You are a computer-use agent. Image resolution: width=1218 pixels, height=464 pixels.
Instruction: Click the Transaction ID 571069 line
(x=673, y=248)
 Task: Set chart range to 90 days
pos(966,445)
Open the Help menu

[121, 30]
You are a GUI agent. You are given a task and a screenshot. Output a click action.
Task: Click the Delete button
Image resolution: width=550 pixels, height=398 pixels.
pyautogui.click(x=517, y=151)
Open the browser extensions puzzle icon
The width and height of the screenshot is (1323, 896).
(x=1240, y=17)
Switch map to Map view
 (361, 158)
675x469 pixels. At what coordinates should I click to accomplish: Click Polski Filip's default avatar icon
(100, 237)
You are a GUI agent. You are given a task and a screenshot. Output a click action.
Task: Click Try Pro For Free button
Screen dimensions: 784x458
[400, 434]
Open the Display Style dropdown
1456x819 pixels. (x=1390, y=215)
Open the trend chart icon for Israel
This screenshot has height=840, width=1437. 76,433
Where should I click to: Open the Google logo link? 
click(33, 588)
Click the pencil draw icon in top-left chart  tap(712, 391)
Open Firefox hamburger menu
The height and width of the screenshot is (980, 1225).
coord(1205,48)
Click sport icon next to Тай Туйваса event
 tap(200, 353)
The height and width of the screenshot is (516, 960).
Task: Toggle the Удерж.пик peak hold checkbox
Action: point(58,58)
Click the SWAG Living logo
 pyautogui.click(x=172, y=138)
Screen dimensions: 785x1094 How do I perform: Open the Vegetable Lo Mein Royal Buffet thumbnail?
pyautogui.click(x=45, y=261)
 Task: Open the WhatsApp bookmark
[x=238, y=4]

▬▬▬▬▬▬

[Work to complete]
Could you copy every line from the records that has "button" in it?

[Exercise result]
Task: Click the Delete button
Task: Click Try Pro For Free button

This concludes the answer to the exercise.